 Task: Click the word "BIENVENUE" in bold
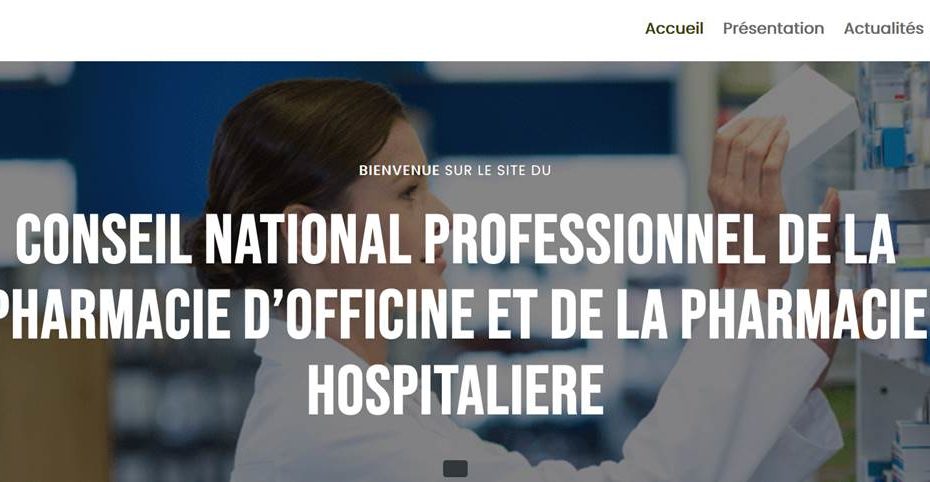[x=399, y=170]
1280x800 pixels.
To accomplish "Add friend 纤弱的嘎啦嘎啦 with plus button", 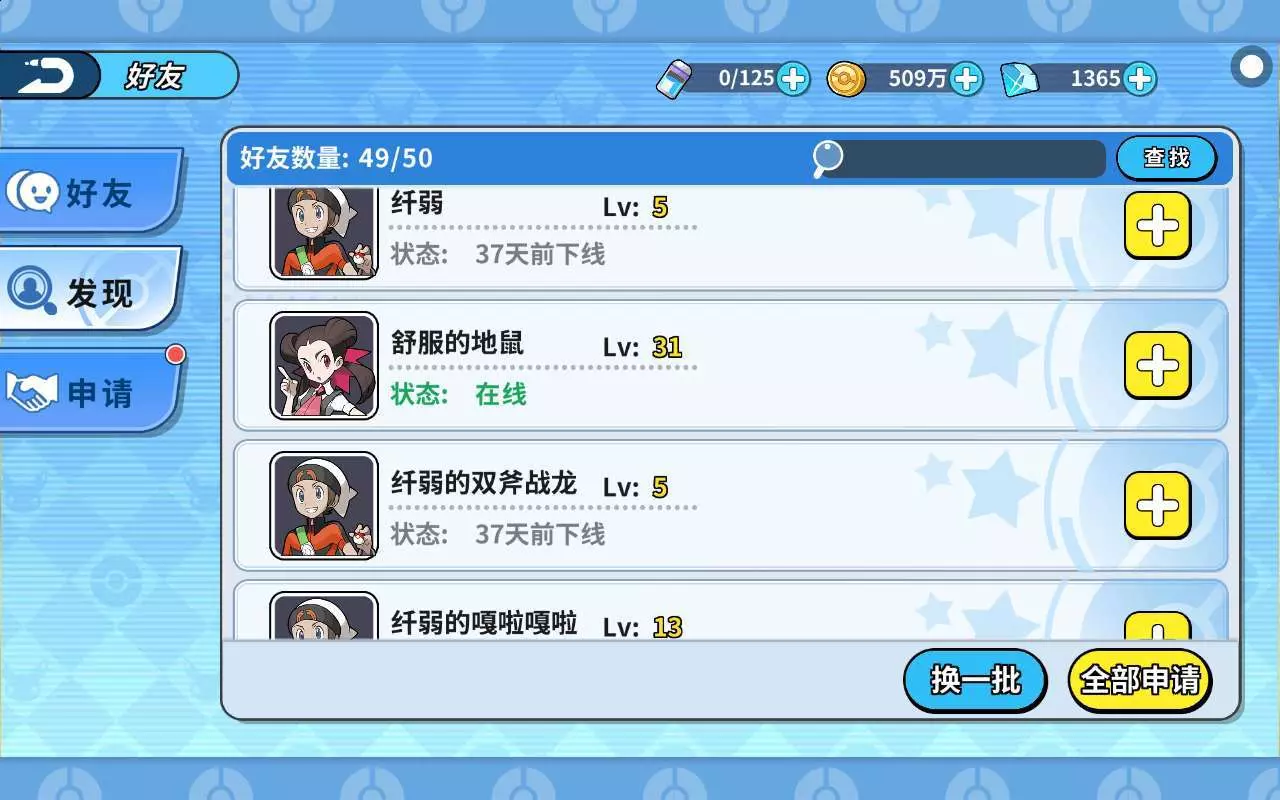I will [1158, 626].
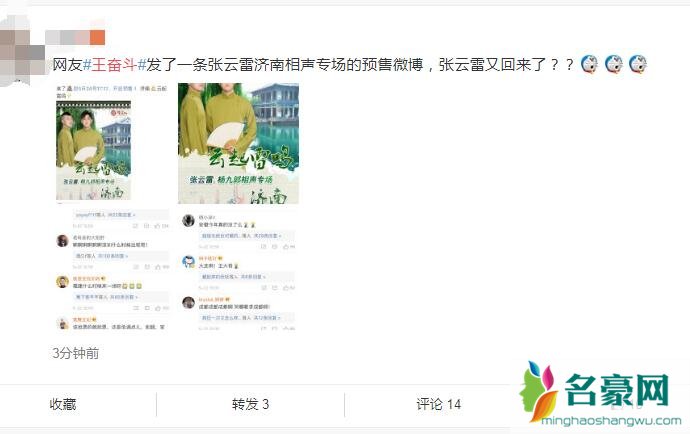Click the last dog emoji ending the post

(638, 64)
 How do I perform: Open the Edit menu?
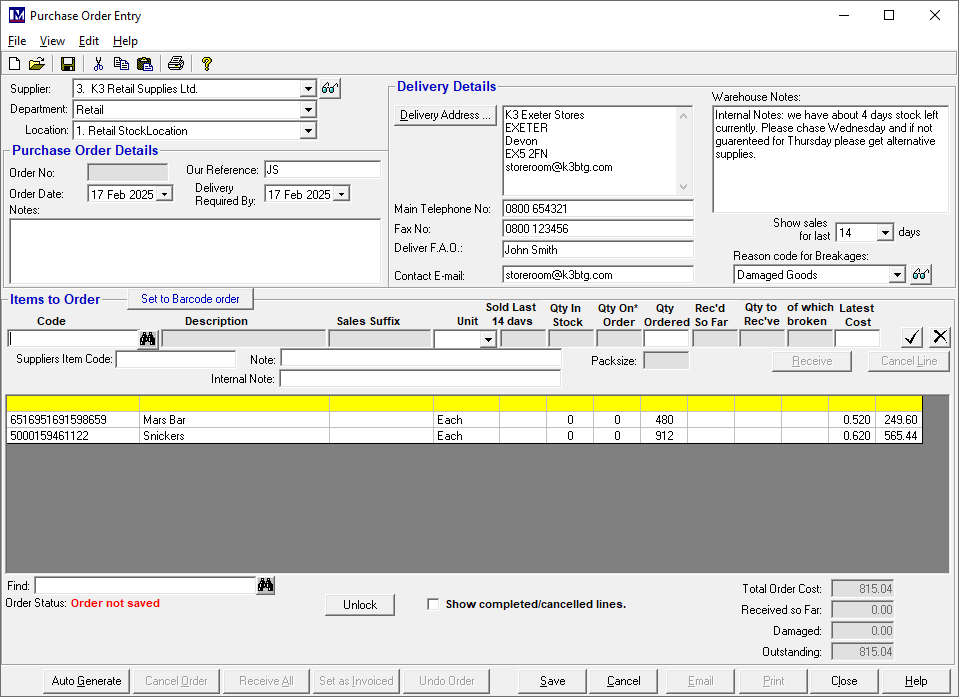[x=89, y=41]
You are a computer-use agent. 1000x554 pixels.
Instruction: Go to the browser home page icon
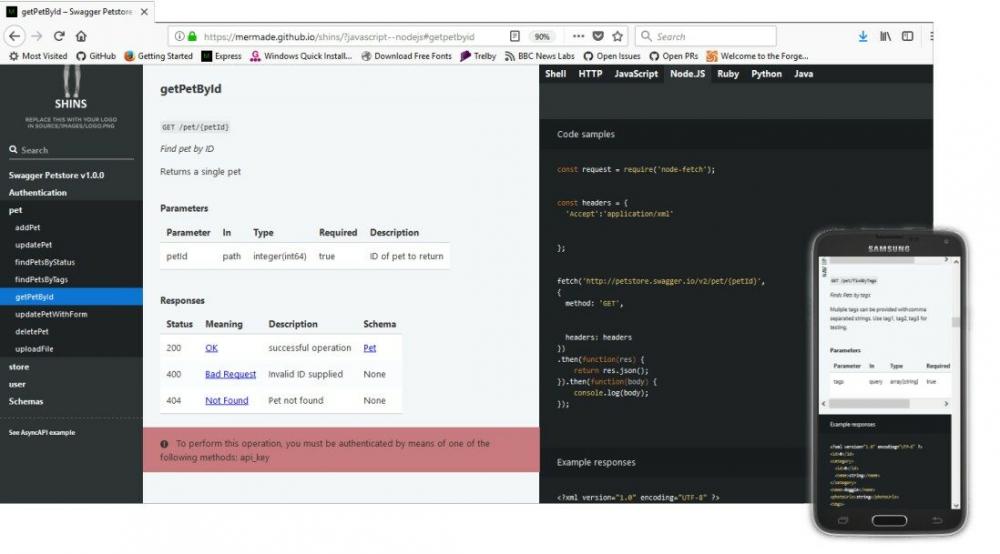tap(81, 36)
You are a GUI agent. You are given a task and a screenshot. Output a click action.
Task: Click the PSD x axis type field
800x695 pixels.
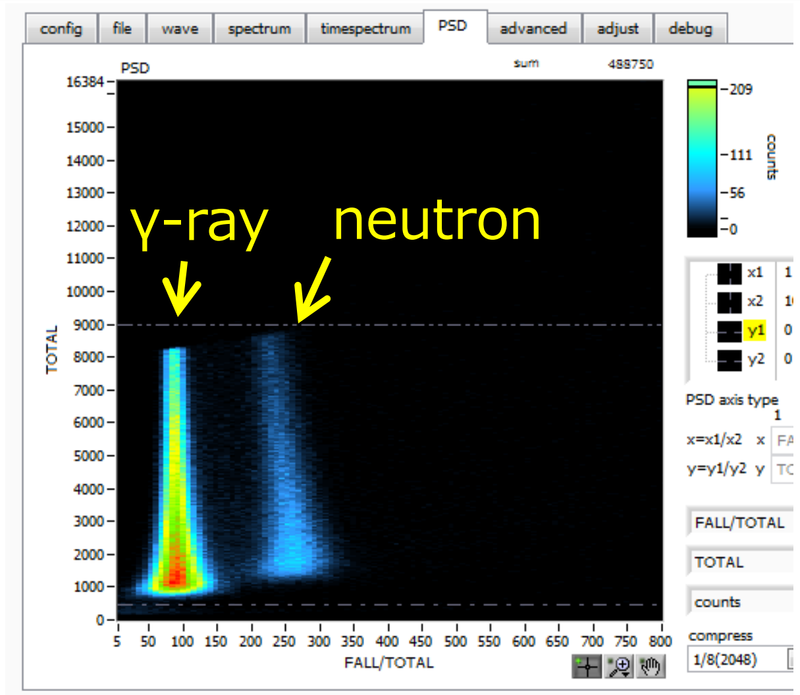(x=784, y=440)
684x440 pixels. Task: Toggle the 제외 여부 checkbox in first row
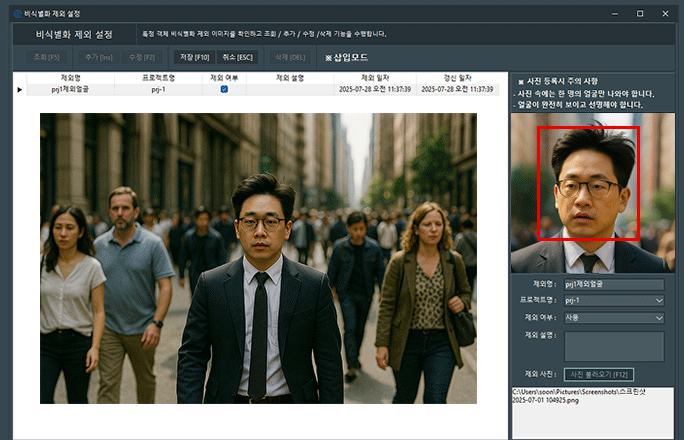[x=224, y=89]
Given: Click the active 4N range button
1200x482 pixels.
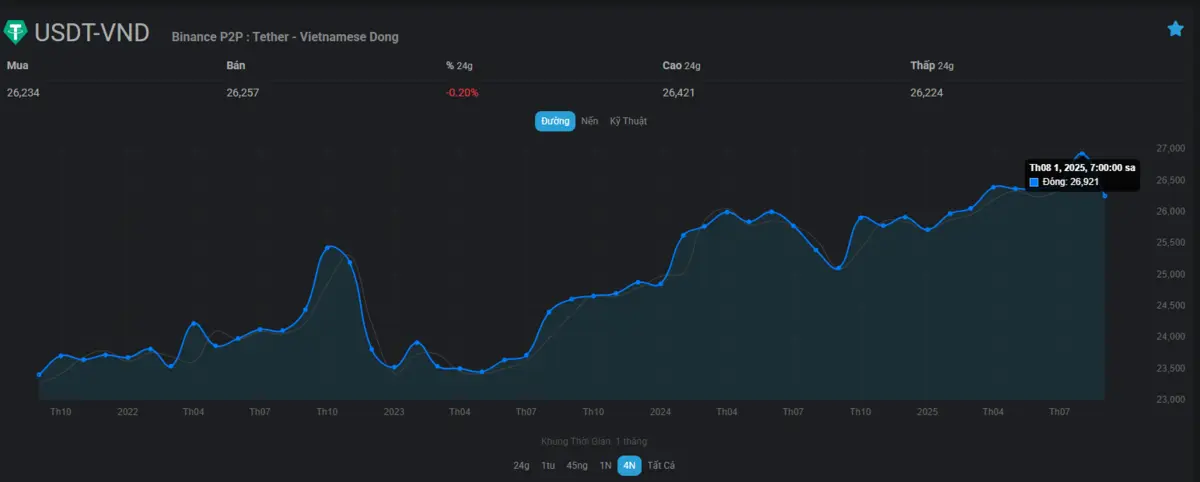Looking at the screenshot, I should (629, 465).
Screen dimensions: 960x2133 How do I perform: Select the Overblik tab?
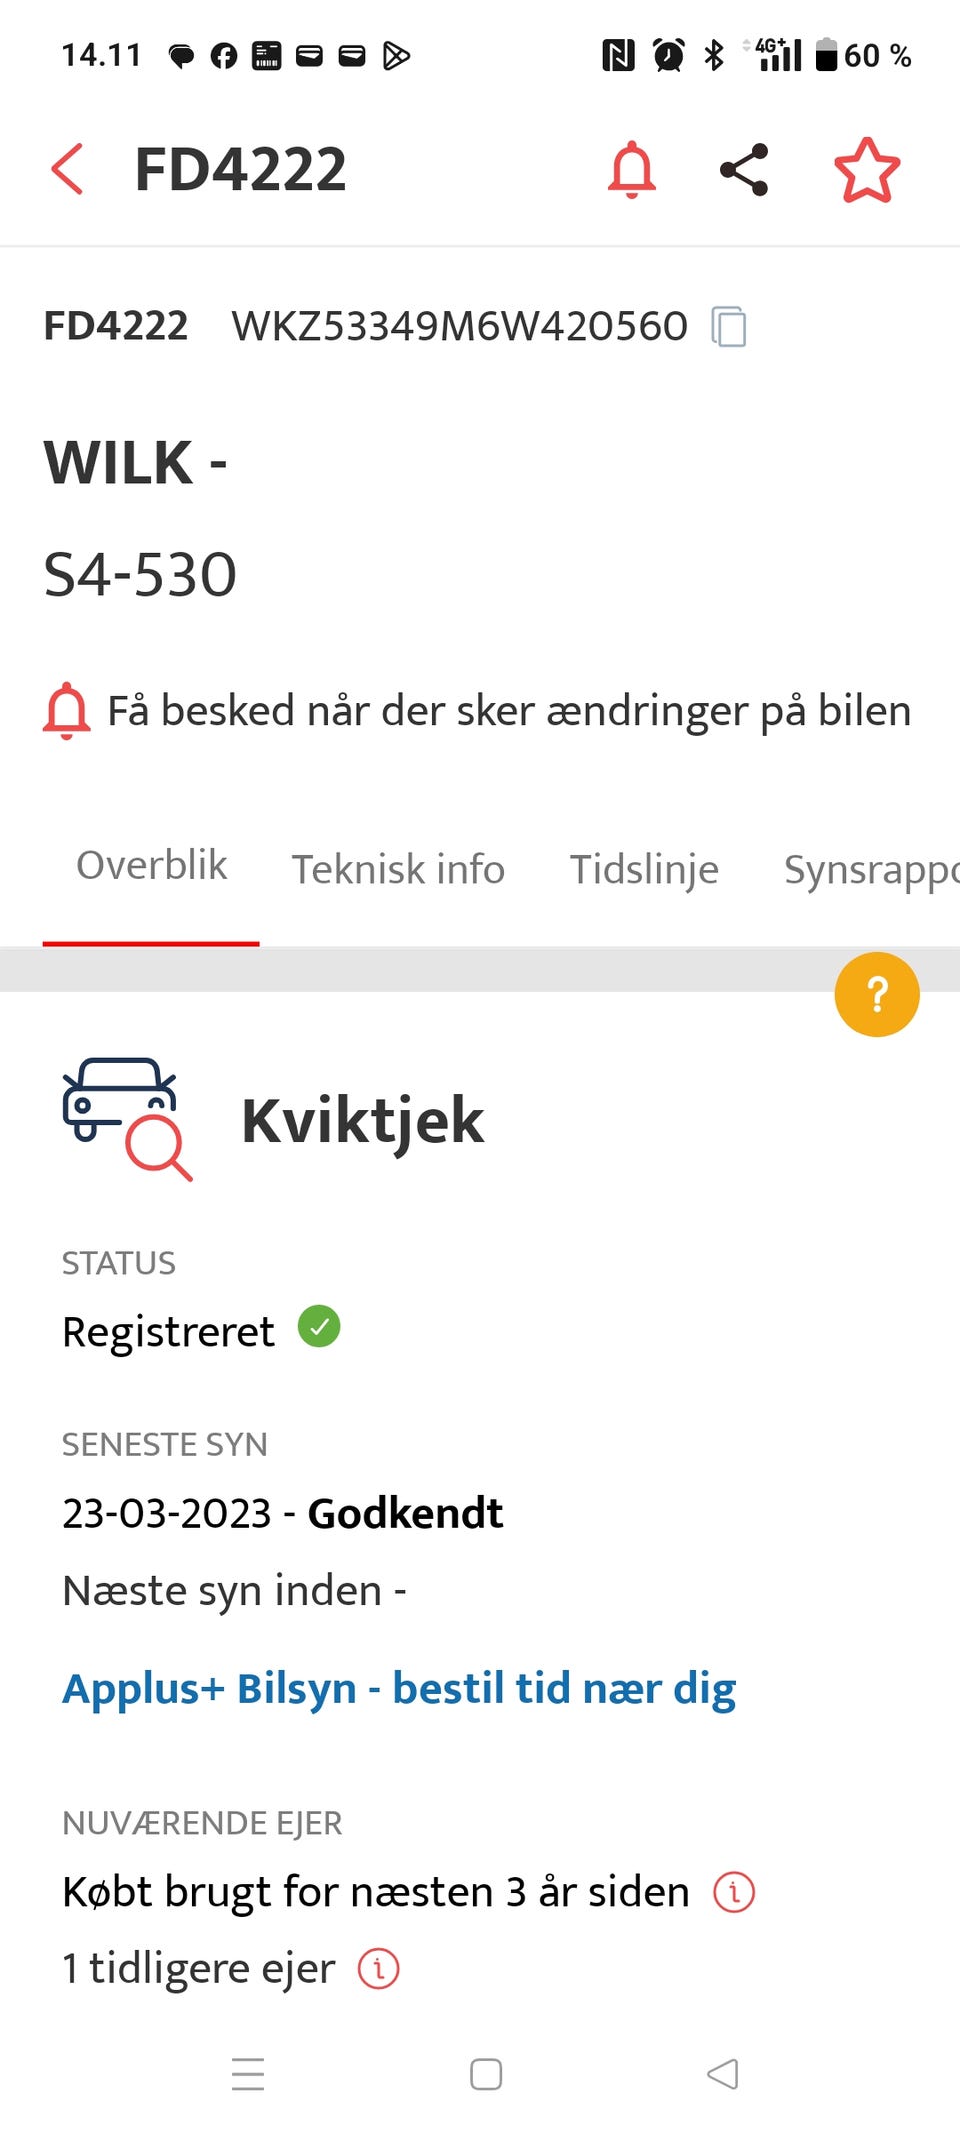(152, 866)
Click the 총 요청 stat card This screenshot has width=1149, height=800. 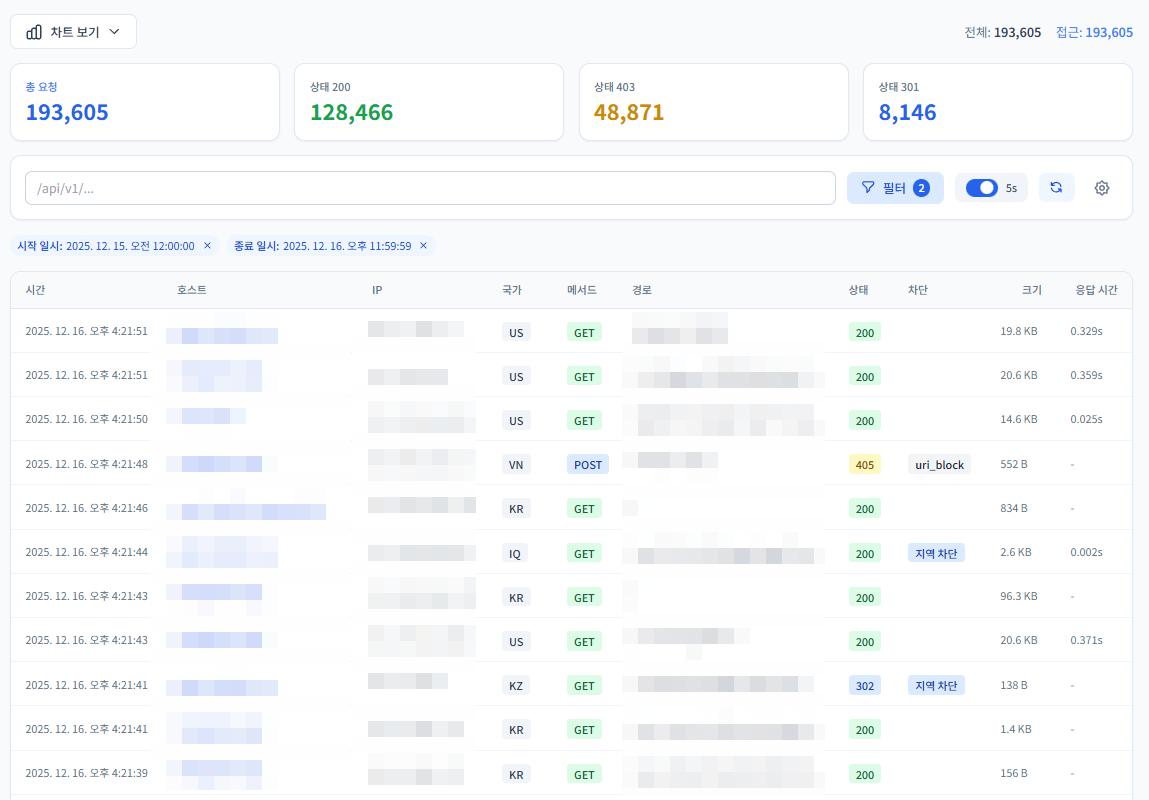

* **INSTRUCTION**
Could you print everything from the line containing "You are a GUI" down to the end of the material, both ends included, with the pictures left out?

* **RESULT OF THE TASK**
You are a GUI agent. You are given a task and a screenshot. Output a click action.
Task: Click the PSD x axis type field
800x695 pixels.
(x=784, y=440)
684x440 pixels. Task: Toggle the 제외 여부 checkbox in first row
[x=224, y=89]
Given: Click the active 4N range button
1200x482 pixels.
Looking at the screenshot, I should (629, 465).
Screen dimensions: 960x2133 How do I perform: Select the Overblik tab?
(152, 866)
Click the 총 요청 stat card This screenshot has width=1149, height=800. 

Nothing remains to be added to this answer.